2020 yılı her haliyle dünya için kayıpların yaşadığı, insanlığın özgürlüğü kıymetini daha iyi anladığı bir yıl oldu. Korona virüs belası ile birlikte herkes birbirine muhtaç olduğunu algıladı. Fakat dijitalleşen dünya ile birlikte yine yeniden soyut insanlık ve duygudan yoksun yaşamlar canlandı. İnsanlar eskisine nazaran doğal yaşama daha yakın bir hayat sürerken, insan ilişkilerinde var olanı korumak adına hoyratça birbirine saldırmaya devam etti.

Ülkemizde son dönemde yaşananlarsa hepsinden öte yeni bir düzene, yeni bir yapıya el birliği ile ulaşmamız gerektiğini bir kez daha bizlere gösterdi. Yapısal sorunlar, günlük yaşamımızda değişsin deyipte değiştirmemek için direnç gösterdiğimiz sistemsel hatalar günden güne hepimizin üzerine yıkılmaya devam ediyor. Yaşadığımız coğrafyayı sahiplenmemizi isteyenlerin, sahiplenmememiz adına yaptıkları ve gençlere umut yerine umutsuzluk yükledikleri bir düzenin içinde savrulup gidiyoruz. Ama artık mecburuz. Yeniden yapılanmaya ihtiyacımız var. Birbirimizi kırmadan dökmeden yeni bir düzene ihtiyacımız var. Evimizin içini yeniden düzenlemek zorundayız. Yaşadığımız coğrafyanın zorluğunu algılayarak, bizden önce büyüklerimizin nasıl bir yaşam ve varlık mücadelesi verdiğini bilerek, yaşadığımız ülkeyi ve toprakları sıkı sıkıya sahiplenmeye ihtiyacımız var.
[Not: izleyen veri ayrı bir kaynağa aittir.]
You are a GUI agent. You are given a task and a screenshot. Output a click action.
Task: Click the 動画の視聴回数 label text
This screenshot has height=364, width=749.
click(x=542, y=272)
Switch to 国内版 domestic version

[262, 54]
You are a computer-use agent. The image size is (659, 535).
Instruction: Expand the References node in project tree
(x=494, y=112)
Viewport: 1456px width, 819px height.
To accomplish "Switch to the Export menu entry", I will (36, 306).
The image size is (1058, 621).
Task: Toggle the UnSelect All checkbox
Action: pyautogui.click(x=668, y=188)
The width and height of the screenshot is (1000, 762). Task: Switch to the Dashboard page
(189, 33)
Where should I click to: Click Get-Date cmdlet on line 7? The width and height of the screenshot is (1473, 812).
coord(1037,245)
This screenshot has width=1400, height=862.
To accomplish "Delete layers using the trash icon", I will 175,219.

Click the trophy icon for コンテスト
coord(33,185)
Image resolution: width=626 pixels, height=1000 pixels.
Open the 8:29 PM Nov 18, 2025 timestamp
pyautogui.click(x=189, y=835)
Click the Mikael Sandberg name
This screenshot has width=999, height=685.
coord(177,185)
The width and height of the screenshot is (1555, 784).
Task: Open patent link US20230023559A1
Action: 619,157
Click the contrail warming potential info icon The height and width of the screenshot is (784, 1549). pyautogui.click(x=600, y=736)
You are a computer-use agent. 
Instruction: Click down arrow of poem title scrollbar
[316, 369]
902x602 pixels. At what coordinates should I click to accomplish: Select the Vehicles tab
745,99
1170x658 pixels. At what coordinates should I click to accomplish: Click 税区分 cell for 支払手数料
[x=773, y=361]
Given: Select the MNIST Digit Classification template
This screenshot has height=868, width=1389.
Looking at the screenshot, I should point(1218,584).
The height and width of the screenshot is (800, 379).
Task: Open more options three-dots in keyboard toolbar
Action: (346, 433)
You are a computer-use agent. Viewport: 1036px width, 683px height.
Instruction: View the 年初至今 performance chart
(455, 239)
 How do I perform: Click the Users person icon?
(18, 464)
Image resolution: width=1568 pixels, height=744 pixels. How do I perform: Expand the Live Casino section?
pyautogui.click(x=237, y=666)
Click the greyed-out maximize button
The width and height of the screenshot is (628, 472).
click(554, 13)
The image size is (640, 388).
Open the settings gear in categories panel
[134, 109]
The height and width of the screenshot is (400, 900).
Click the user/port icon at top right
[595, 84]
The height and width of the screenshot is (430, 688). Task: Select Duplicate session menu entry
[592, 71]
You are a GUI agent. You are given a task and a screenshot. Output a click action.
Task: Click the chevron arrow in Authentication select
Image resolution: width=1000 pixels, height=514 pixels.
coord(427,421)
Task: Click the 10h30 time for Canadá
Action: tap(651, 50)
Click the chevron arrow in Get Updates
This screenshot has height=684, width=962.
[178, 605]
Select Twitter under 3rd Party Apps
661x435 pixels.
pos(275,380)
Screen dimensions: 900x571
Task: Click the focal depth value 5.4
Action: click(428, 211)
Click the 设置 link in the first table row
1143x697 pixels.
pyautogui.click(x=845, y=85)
“BEN” değil “BİZ” demeye artık eskisinden daha çok ihtiyacımız var. Kırdığımız insanları yeniden kazanmaya, sisteme ve devlete inandırmaya ihtiyacımız var. İnanmayanların köşe başlarını tuttuğu ve oraya sıkı sıkıya sarılıp halkın içindeki ötekileştirmeyi körüklediği sistemi sağlı-sollu düzeltmeye ihtiyacımız var. Kırılgan coğrafyanın acı dolu geçmişiyle beslenmiş bir nesiliz. Herkes bir yerden kırılmış ve karşısındakine gardını almış durumda. Sistemi yönetenlerin sistemi düzeltmek adına insanlarımıza; üreten, yaratıcı düşünen insanlarımıza sahip çıkarak devletin varlığını hissettirmesi lazım.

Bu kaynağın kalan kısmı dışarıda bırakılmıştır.